Camelot Teacher Profile: Christine Smith
Christine Smith is in her first year at Camelot, teaching social studies (U.S. and World History and Civics) to 16 and 17 year olds at Excel Academy of Englewood.
Christine earned a degree in history and vocal performance from Loyola University in Chicago before moving on to graduate studies at the University of Michigan in Ann Arbor where she received her master’s degree in secondary education. She then taught for one year at a Detroit public high school before coming back to Chicago.
So, it’s your first year and it’s the school’s first year. How is it going?
It’s going extremely well. We’re in a building that was traditionally an elementary school but it’s been converted to a high school building. Considering that the building was not at all prepared prior to this summer the amount that we have accomplished in a very short amount of time is very impressive. We installed all new white boards and all of the proper equipment necessary in order to have a regular looking classroom. We came into the building about two weeks before the start of the school year. You come in and visit and look at how we function like any other high school would. We hit the ground running and I think we’ve made a lot of great strides.
How are students taking to the new school?
The school has a good support system, lots of very eager learners. Some require a little more support and motivational tactics. They may not realize they want to succeed in school until it’s made into more of a reward system for doing well.
Can you give an example of how this motivation looks?
One of the things we do an Excel, that I really like, is our weekly ratings. Students are rated on three separate categories; academics; behavior and attendance. Once students are rated positive for three consecutive weeks they are well on their way to becoming part of student government. I’ve never worked in a school system where student government is open to all students. Student government in the traditional sense has always been for students who run to become part of student council amongst their peers. I really like the idea of it because once you become a pledge or part of student government you’re able to participate in activities you wouldn’t be able to otherwise, such as school trips and dress-down days and catered lunch on Fridays, all sorts of little rewards that incentivize good, positive behavior.
Are all students aware of each other’s ratings?
Yes, teachers meet on Wednesday evenings and the ratings are posted on Thursday mornings. It’s interesting to see students coming in on Thursday morning and trying to ask all their teachers what their rating is and trying to figure out who rated who what. Lots of students care a lot about it, which is very good.
What are you observing about your students’ progress?
Students are showing a more intrinsic desire to learn and know, and not always necessarily history-related. A lot of history is very fact-driven but I see students becoming more eager to practice their skills. There’s a lot of emphasis on an ability to recognize cause-and-effect relationships and to try and make predictions, taking what you know and I think that is something my students have improved upon a ton over the past two months.

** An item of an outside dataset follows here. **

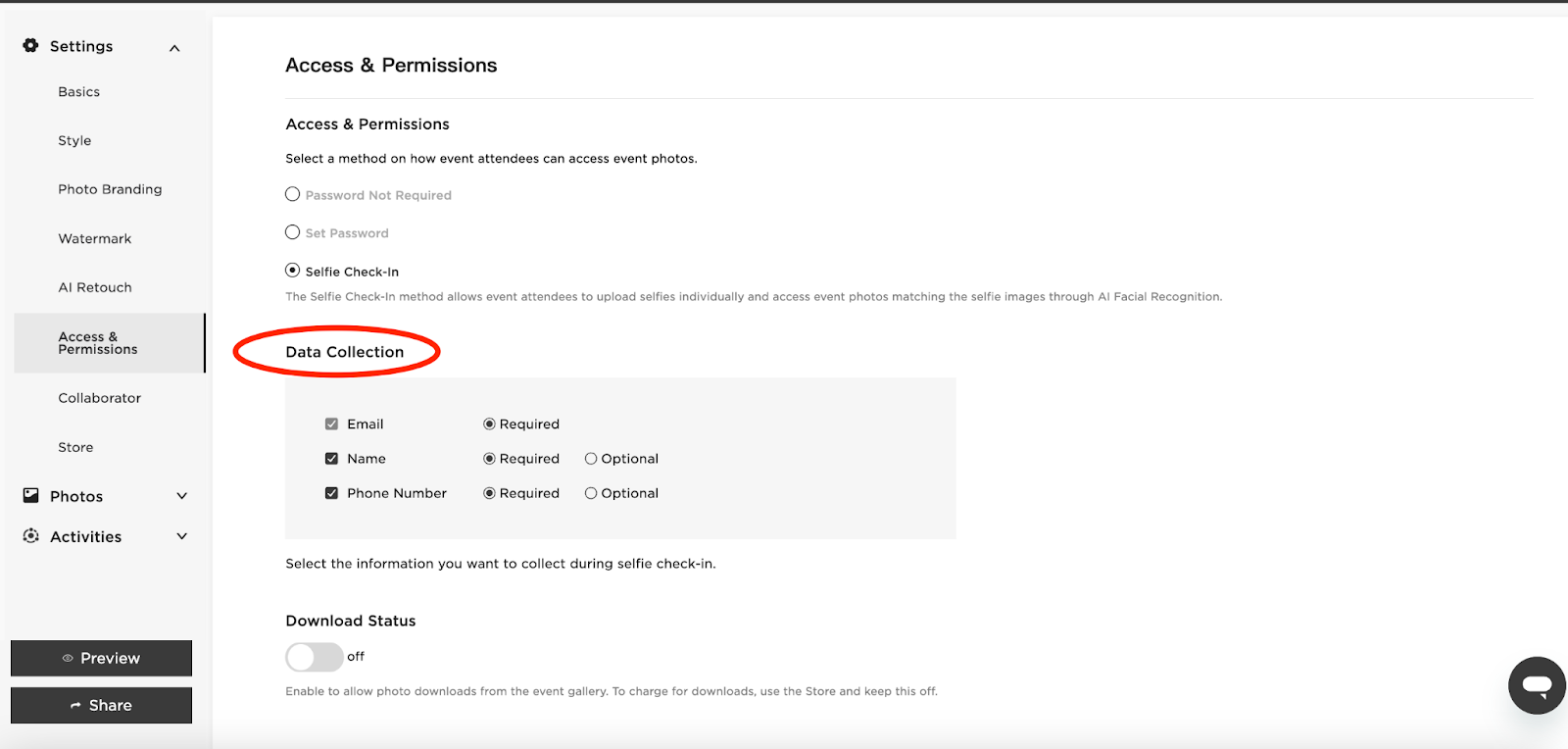Navigate to Collaborator settings
Image resolution: width=1568 pixels, height=749 pixels.
(x=99, y=398)
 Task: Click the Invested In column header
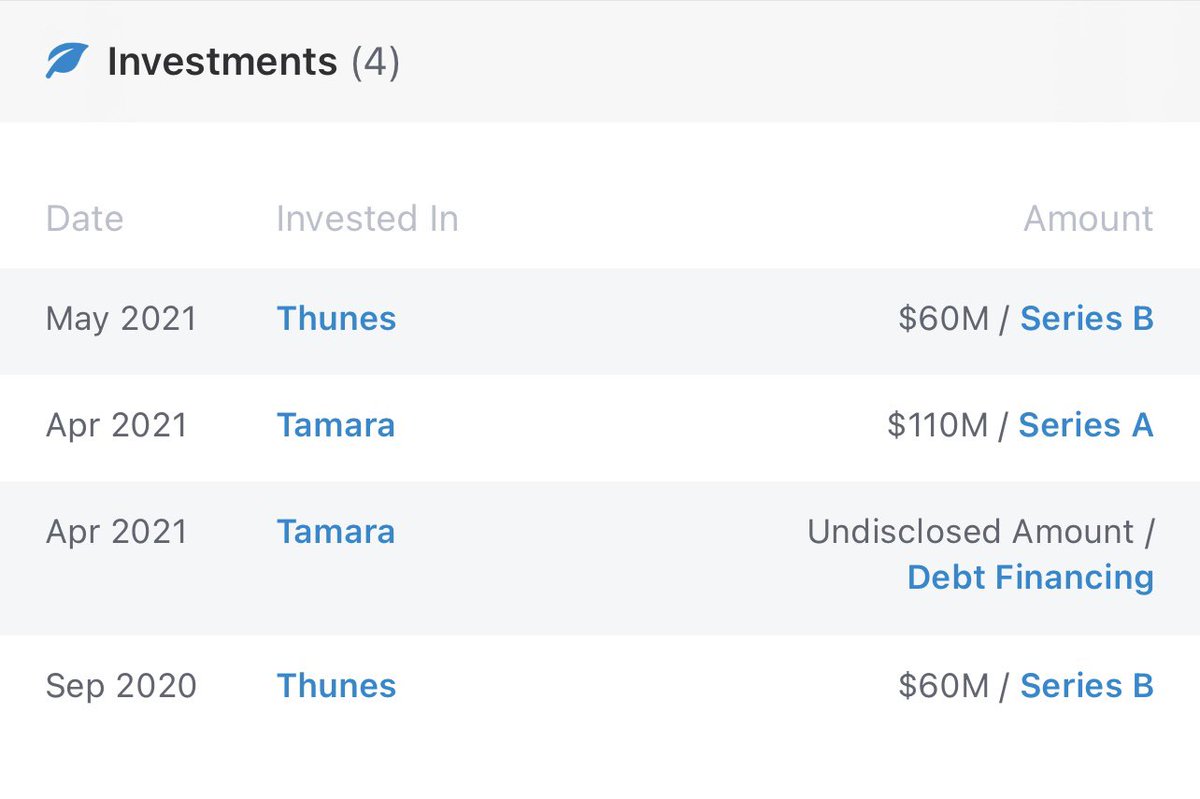click(x=367, y=218)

Your students are at a Camelot accelerated school because they had dropped out or fallen way behind. How do you help those types of students find success?
Some students may have dropped out for reasons completely unrelated to an inability to do the work. Whatever their situation might be, a lot of the students that come now are in the mentality to do what they need to do and get their diploma and set out for something better. I think the fact that it is sort of a second chance for so many of them really strikes a chord with them and they realize that this is crunch time and they have to come and do what they need to do. Otherwise, they’re not left with very many alternatives. I think that’s a huge motivational factor for many of these students. But in general I am surprised at some of them in the amount that they want to succeed and want to know the material. Most of my students come prepared to learn this time and to get to the next level.
There has to be more to it than that, right?
The strategic structure that the Camelot model provides is something that most of these students have not been exposed to in their past school experience. So just simple things that we do here that they do not do in a traditional school help students keep their minds on what is important and why they are here. In other high schools you can get bogged down by social elements and here it is much more difficult to let those distractions get the best of you because it is so structured and it is so norms-driven. It’s all about trying to embody those behaviors and model them and have students pick and up and follow along with you.
You have now taught at a traditional high school and at this Excel model. What’s the biggest difference?
For the population that we serve, there are a lot of situations in a traditional high school for students to slip between the cracks and go unnoticed when they start to slip up. But here at Camelot that is absolutely not an option. If you start to lack on your grades and you start to show that you’re not doing what you need to do there’s going to be a confrontation about it, not just from your teachers but from behavior specialists and your peers. So you have more support in this environment than you would in a traditional high school and you have more people looking out to ensure that you stay on top of what you need to do.
On a personal level, how are you feeling about your experience at Excel so far?
Teaching is never easy. It doesn’t matter where you do it or what level you teach, it’s never going to be an easy job. But for where I’m teaching and the material I’m trying to teach and the students I’m teaching it to, I couldn’t ask for a better situation at this point in time. I’m continually finding the motivation to do this from my students. They are my whole inspiration for doing this kind of work. If it’s not for them it’s not for anybody.